Tip burn on the margins of a snake plant leaf
Jessica Walliser
Tip burn on the margins of a snake plant leaf

Question: I have an indoor Dracaena that has a little brown on the tips. Sometimes I forget to water, but when I do water the plant, I seem to get many yellow leaves soon after. Can you tell me what might be happening?

Answer: It sounds like your Dracaena is suffering from two common issues in the houseplant world. First, the brown tips you describe are often indicative of a fertilizer salt buildup in the plant. Chemical fertilizers are often included in potting mixes, and over time, if clear water is not regularly flushed through the soil and allowed to drain out the bottom of the container, the salts will build up.

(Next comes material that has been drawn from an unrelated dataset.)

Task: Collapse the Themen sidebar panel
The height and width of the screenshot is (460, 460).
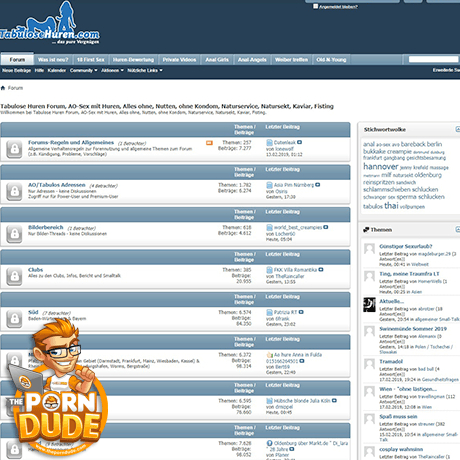Action: click(x=458, y=229)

As they travel into the roots and up through the plant, they collect at the furthest point, the leaf tips. Because the salt settles there, the foliage often develops brown tips, also called tip burn. In the worst cases, you also will see a white crust of salt on the top of the soil or on the outside of the pot, especially if it is made of terra cotta.

Salt buildup also can happen when houseplants are watered with soluble liquid fertilizers and not regularly flushed with plain water.

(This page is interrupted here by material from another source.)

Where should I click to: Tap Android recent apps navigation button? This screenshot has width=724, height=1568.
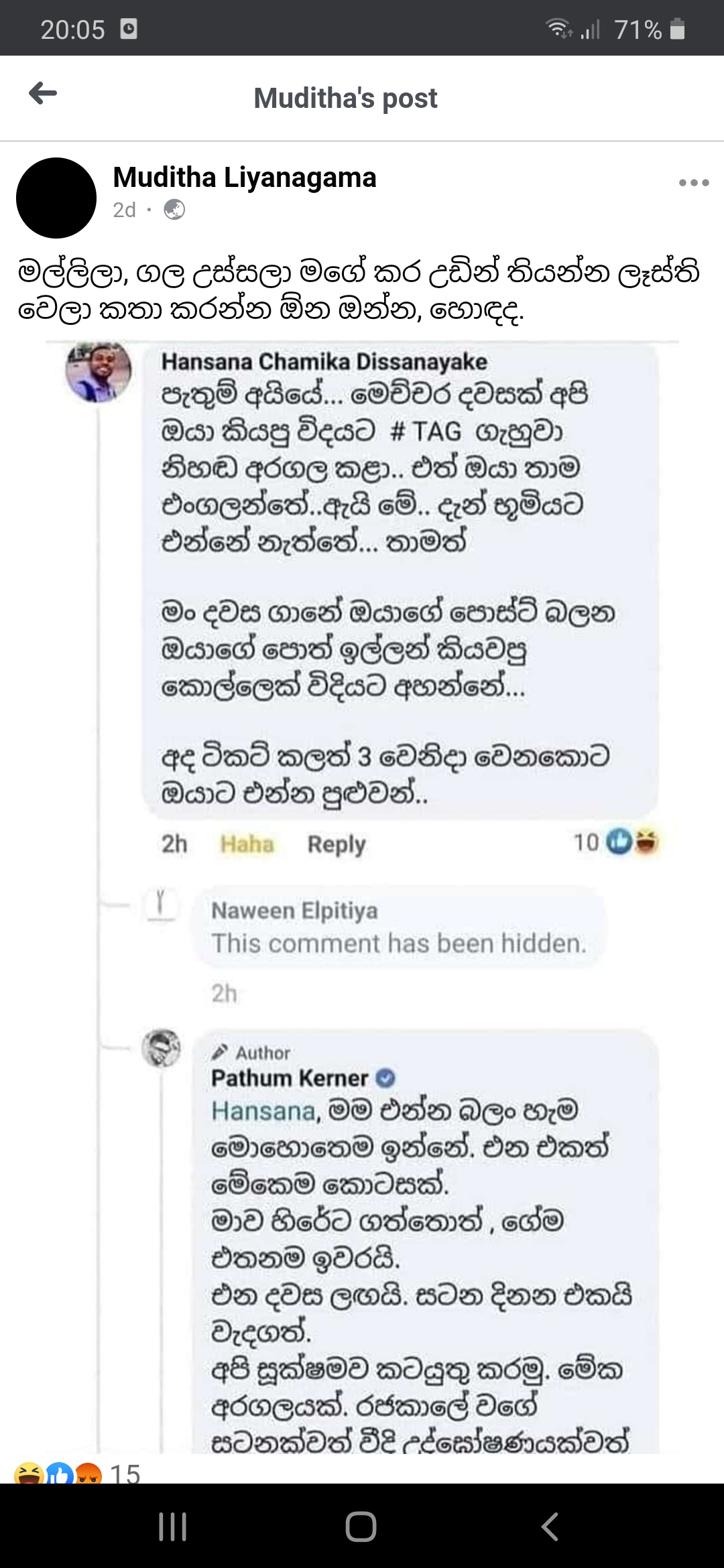pos(172,1526)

Though it's impossible to get rid of the brown tips you already have (unless you want to cut them off with a clean pair of scissors), you can prevent tip burn by always watering houseplants in the sink or bathtub and allowing at least 20 percent of the water that goes into the pot to drain out the bottom.

If you can't get your Dracaena to the bathtub or sink, place it over a large plastic bin when you water, and collect the water that drains out the bottom. Never allow the plant to sit in water, because doing so can suffocate the roots and lead to what I suspect is one of two possible reasons for your second problem.

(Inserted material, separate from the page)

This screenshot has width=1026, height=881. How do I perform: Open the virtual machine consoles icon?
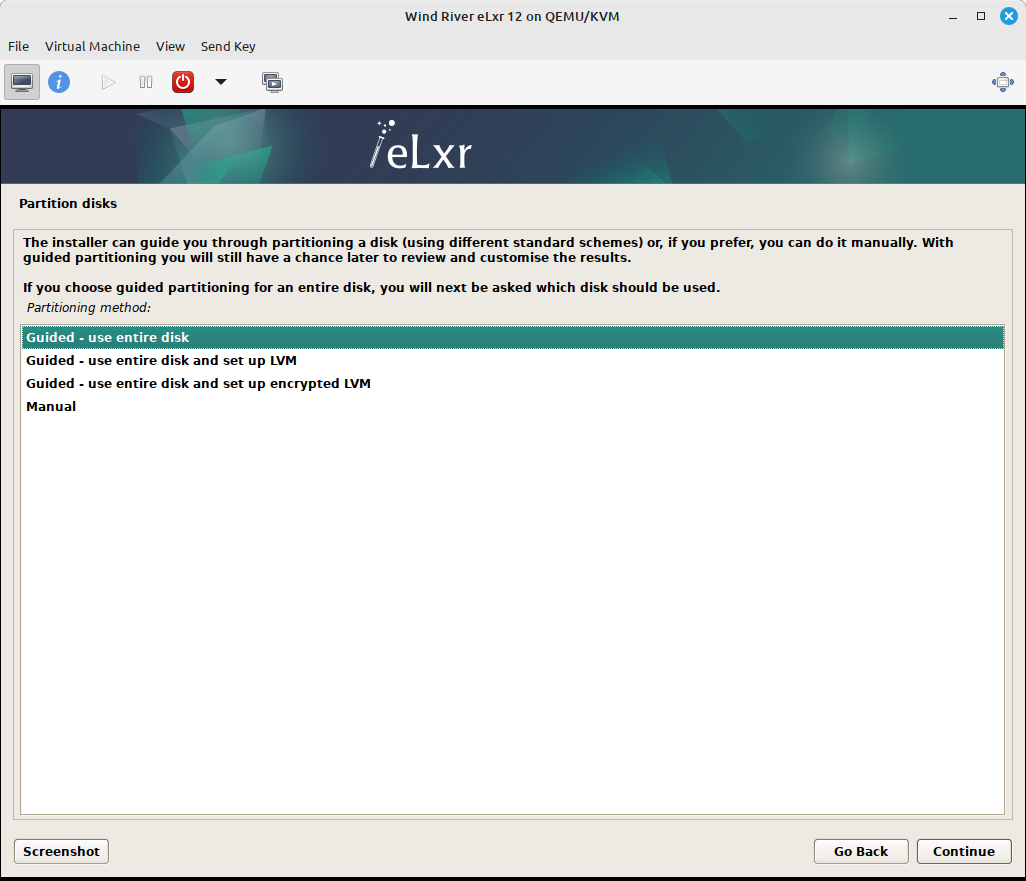pos(272,81)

Leaves may yellow and fall off your Dracaena after watering simply because they are stressed out from not receiving regular drinks of water. Forgetting to water every now and then isn't a big deal, but going a month or more without watering, and then dousing it, may stress the plant.

That being said, leaf yellowing and drop is more commonly the result of allowing the roots to sit in water. Yellow, wilting leaves are a sign of root suffocation, just as they are a sign of under-watering.